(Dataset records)

####

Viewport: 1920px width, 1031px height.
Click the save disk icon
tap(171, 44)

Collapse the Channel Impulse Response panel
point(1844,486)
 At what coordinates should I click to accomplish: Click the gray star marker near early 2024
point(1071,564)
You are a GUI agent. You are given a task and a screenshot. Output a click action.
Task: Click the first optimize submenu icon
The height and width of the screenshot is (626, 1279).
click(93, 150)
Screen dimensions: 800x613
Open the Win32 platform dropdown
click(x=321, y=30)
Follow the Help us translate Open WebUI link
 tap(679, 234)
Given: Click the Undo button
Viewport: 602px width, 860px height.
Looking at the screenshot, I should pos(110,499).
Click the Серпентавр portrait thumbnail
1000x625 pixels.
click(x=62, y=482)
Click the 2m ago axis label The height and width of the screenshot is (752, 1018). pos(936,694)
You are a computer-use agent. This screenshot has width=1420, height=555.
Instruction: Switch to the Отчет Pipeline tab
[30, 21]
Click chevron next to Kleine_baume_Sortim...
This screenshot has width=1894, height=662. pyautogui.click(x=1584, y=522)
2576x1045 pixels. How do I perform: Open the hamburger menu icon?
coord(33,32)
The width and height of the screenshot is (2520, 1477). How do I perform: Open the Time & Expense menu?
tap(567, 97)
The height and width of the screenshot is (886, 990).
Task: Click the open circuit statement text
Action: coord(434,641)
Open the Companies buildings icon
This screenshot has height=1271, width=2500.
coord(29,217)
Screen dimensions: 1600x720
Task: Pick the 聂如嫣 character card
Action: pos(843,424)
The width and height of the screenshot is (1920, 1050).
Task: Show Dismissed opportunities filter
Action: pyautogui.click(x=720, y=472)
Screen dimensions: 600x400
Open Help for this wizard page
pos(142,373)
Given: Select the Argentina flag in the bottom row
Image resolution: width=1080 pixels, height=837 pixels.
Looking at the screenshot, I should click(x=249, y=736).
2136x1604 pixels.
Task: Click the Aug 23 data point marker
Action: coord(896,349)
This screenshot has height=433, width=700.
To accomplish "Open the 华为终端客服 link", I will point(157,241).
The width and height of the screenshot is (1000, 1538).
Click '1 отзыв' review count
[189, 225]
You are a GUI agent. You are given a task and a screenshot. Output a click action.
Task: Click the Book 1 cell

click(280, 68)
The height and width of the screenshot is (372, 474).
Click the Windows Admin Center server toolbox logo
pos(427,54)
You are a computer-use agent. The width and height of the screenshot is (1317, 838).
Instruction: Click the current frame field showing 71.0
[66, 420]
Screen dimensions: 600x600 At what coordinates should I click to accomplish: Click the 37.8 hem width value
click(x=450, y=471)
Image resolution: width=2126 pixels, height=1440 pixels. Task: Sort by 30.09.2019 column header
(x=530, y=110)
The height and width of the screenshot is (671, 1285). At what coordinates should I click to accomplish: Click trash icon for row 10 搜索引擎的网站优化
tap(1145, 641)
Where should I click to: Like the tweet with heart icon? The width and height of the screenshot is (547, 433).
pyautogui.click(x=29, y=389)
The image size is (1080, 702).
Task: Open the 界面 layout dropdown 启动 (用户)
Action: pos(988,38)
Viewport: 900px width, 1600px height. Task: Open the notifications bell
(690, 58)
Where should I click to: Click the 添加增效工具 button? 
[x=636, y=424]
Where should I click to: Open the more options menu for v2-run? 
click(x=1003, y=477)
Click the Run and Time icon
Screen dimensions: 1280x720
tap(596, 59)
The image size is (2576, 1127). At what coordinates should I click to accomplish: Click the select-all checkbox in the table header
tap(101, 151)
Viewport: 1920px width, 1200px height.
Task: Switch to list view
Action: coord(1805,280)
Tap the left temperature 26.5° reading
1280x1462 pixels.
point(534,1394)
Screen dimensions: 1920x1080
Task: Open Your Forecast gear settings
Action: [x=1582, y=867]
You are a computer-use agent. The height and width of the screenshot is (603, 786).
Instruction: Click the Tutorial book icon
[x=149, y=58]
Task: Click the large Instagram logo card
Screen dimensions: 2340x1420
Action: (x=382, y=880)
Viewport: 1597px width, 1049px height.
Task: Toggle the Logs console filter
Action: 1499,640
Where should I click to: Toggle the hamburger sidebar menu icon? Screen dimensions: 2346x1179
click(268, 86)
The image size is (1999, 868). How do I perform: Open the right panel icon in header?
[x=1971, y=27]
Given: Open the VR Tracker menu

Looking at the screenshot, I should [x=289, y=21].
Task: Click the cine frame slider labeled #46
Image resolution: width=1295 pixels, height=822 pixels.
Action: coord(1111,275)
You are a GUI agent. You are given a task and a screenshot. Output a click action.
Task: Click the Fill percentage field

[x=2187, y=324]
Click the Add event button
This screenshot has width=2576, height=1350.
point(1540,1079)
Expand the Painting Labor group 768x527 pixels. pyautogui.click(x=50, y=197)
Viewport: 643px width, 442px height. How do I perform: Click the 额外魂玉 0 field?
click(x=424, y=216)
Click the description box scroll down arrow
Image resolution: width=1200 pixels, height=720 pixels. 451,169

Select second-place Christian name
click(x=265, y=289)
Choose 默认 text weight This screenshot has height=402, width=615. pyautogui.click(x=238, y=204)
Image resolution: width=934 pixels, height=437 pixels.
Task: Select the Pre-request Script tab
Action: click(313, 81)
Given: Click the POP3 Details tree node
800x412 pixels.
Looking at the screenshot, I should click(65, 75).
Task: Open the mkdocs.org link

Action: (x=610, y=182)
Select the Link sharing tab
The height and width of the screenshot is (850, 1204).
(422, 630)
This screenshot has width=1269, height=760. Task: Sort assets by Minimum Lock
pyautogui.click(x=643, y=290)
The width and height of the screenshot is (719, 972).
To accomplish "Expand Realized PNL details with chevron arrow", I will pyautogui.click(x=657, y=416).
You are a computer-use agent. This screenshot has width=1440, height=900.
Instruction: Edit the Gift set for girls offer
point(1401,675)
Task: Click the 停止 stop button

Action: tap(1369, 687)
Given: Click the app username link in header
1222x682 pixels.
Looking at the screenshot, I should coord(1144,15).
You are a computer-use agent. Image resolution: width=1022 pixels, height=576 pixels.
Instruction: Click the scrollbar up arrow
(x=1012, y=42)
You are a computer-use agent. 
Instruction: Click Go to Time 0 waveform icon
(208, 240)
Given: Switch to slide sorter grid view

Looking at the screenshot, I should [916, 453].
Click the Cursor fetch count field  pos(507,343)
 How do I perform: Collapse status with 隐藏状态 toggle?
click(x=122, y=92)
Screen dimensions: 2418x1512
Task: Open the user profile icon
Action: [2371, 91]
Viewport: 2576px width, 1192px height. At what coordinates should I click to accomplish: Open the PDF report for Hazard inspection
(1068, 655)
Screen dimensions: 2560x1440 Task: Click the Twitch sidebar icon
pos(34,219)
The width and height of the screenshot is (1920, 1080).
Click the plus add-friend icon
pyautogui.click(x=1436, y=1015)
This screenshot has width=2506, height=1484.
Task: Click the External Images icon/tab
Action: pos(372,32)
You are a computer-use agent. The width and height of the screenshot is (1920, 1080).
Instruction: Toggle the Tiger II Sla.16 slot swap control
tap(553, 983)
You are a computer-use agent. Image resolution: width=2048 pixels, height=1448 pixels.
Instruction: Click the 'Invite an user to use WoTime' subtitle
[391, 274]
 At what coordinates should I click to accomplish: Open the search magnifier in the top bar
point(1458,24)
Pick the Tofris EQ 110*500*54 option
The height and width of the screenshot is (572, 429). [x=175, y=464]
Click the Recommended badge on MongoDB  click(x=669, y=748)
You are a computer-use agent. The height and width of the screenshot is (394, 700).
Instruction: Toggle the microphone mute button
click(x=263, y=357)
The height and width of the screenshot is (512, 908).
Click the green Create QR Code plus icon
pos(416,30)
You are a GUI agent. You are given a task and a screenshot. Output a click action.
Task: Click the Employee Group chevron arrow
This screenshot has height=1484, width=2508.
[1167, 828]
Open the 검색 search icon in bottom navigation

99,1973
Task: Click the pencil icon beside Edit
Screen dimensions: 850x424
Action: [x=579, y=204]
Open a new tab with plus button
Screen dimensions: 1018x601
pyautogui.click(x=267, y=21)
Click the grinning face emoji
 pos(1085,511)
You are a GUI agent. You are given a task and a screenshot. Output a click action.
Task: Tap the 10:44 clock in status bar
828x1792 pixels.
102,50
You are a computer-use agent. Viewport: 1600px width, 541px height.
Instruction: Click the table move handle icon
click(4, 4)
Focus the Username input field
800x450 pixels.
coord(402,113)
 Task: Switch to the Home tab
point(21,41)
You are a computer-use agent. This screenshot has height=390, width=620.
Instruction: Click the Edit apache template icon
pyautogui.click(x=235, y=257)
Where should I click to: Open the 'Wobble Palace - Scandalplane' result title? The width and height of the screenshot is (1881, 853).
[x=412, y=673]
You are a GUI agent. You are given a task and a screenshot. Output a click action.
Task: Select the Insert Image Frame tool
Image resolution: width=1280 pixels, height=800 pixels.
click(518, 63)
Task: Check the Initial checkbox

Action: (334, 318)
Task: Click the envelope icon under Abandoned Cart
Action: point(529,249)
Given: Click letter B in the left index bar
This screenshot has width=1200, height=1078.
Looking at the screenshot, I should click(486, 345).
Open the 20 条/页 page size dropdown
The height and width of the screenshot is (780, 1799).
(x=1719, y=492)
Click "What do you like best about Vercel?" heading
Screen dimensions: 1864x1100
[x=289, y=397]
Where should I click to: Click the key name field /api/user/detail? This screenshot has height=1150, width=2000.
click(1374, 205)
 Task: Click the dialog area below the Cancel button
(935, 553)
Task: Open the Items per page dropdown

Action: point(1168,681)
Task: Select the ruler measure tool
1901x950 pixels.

####

**STATED TASK**
Swap "Where should I click to" for "Where do I click to" in the material from the line with "Where should I click to: Click the 添加增效工具" up to and including the line with "[x=2187, y=324]". Give those lines again with nothing else changed.

**EXPECTED OUTPUT**
Where do I click to: Click the 添加增效工具 button? 
[x=636, y=424]
Where do I click to: Open the more options menu for v2-run? 
click(x=1003, y=477)
Click the Run and Time icon
Screen dimensions: 1280x720
tap(596, 59)
The image size is (2576, 1127). At what coordinates should I click to accomplish: Click the select-all checkbox in the table header
tap(101, 151)
Viewport: 1920px width, 1200px height.
Task: Switch to list view
Action: coord(1805,280)
Tap the left temperature 26.5° reading
1280x1462 pixels.
point(534,1394)
Screen dimensions: 1920x1080
Task: Open Your Forecast gear settings
Action: [x=1582, y=867]
You are a computer-use agent. The height and width of the screenshot is (603, 786).
Instruction: Click the Tutorial book icon
[x=149, y=58]
Task: Click the large Instagram logo card
Screen dimensions: 2340x1420
Action: (x=382, y=880)
Viewport: 1597px width, 1049px height.
Task: Toggle the Logs console filter
Action: 1499,640
Where do I click to: Toggle the hamburger sidebar menu icon? Screen dimensions: 2346x1179
click(268, 86)
The image size is (1999, 868). How do I perform: Open the right panel icon in header?
[x=1971, y=27]
Given: Open the VR Tracker menu

Looking at the screenshot, I should [x=289, y=21].
Task: Click the cine frame slider labeled #46
Image resolution: width=1295 pixels, height=822 pixels.
Action: coord(1111,275)
You are a GUI agent. You are given a task and a screenshot. Output a click action.
Task: Click the Fill percentage field

[x=2187, y=324]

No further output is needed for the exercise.